Please rewrite the listing from its first line through the line containing "coordinates (35, 236).", switching "image size" to "screen size" and leaving everything else unchanged.

*** Opening of Data for processing ***

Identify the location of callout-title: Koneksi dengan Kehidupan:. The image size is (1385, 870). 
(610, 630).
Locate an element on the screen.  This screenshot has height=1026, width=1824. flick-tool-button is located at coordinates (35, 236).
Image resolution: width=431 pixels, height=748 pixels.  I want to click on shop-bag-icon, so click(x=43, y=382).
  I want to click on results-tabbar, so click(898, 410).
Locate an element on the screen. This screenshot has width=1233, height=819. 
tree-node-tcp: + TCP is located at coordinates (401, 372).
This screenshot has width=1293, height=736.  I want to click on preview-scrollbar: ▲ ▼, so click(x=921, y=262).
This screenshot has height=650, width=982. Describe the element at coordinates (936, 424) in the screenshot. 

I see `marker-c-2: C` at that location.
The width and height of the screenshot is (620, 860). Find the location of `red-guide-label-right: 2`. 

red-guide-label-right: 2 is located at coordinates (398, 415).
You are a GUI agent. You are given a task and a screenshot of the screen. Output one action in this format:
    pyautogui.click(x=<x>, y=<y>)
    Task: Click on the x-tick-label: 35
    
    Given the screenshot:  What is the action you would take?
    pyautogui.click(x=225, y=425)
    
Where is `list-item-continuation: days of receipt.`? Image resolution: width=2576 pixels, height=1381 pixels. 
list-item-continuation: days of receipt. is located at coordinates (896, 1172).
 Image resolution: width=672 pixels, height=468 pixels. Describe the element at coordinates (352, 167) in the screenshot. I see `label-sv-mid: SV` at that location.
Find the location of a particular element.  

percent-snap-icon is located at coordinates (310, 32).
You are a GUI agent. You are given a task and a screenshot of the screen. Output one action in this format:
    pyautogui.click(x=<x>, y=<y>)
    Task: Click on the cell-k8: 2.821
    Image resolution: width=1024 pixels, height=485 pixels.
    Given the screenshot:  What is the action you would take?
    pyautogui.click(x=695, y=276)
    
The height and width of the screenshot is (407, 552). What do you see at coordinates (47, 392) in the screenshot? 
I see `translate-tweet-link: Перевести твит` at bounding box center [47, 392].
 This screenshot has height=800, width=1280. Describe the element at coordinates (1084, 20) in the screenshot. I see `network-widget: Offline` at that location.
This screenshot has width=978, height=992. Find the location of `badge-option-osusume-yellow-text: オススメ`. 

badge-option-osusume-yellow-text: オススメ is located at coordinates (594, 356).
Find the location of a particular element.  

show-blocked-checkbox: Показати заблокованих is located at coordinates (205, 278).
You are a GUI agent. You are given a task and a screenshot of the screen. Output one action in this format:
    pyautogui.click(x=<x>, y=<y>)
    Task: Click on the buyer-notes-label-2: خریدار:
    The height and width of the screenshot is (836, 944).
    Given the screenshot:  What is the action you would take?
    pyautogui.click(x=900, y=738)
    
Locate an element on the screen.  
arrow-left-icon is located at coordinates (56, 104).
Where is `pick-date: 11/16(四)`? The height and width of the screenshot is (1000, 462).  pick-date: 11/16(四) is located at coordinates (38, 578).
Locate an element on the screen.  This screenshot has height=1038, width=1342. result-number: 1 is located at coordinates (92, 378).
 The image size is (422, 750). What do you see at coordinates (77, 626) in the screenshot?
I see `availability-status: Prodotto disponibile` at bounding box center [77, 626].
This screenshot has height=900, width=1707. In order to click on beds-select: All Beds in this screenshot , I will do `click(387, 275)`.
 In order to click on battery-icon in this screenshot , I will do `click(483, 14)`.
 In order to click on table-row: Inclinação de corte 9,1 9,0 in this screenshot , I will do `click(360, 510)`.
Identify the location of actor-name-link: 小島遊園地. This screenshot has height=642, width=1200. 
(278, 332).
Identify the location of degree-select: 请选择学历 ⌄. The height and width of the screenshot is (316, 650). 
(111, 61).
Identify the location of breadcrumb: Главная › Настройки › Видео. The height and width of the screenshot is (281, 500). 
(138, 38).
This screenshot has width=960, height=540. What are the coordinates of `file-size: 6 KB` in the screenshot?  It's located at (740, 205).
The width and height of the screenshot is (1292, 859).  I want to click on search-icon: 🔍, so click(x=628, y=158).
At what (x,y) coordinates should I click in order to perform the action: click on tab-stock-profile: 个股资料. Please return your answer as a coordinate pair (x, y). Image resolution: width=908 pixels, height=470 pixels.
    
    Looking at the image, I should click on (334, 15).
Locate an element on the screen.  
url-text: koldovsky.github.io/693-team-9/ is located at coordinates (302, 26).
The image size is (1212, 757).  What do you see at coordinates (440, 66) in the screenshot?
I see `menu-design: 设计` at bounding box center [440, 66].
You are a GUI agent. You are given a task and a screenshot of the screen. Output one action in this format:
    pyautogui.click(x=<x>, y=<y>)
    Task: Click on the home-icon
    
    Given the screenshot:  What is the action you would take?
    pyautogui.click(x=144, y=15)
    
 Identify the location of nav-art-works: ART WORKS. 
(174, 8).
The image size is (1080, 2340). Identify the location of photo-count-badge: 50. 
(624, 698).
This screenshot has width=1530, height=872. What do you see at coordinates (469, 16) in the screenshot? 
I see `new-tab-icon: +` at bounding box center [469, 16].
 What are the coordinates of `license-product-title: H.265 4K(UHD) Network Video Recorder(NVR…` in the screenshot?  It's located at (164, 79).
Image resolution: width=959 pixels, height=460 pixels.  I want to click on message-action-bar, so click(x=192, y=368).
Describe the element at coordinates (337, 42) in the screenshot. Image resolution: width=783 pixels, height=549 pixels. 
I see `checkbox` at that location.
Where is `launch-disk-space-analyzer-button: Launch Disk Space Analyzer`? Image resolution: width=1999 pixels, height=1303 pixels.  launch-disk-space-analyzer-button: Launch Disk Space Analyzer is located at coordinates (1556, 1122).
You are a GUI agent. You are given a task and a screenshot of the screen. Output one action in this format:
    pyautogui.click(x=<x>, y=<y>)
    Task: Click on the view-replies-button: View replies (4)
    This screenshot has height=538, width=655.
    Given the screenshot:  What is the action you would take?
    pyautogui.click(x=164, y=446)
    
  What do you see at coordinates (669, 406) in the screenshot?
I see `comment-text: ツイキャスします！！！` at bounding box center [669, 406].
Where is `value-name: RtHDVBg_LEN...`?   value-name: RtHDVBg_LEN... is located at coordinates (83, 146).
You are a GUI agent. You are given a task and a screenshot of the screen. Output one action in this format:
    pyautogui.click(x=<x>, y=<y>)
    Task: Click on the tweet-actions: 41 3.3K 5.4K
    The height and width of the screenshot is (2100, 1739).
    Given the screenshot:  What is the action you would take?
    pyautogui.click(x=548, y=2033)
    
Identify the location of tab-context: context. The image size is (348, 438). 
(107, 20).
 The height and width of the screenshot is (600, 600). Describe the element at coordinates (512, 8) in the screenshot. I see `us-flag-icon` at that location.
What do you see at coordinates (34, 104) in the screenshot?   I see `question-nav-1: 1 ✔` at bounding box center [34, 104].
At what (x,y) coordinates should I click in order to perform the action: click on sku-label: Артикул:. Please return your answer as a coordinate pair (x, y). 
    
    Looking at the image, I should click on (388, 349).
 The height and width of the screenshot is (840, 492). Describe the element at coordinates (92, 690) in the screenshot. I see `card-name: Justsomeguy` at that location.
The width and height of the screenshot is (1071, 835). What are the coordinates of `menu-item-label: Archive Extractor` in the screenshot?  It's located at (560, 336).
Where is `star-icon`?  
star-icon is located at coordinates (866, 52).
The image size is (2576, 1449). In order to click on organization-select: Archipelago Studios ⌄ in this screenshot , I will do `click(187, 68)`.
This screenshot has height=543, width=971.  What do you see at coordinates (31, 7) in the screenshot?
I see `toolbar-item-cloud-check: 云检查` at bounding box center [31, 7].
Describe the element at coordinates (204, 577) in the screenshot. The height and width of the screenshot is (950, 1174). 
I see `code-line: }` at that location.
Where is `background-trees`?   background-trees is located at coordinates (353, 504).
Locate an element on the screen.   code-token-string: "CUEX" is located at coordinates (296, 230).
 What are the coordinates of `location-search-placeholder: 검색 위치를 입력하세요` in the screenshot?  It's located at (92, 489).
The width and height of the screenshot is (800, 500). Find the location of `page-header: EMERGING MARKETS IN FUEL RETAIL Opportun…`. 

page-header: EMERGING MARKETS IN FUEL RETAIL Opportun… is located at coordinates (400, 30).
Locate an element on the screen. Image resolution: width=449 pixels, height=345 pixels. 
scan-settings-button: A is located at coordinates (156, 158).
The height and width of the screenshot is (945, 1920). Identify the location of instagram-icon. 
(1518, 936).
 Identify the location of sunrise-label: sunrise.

*** Close of Data for processing ***

**The completed task**
Identify the location of callout-title: Koneksi dengan Kehidupan:. The screen size is (1385, 870). 
(610, 630).
Locate an element on the screen.  This screenshot has height=1026, width=1824. flick-tool-button is located at coordinates (35, 236).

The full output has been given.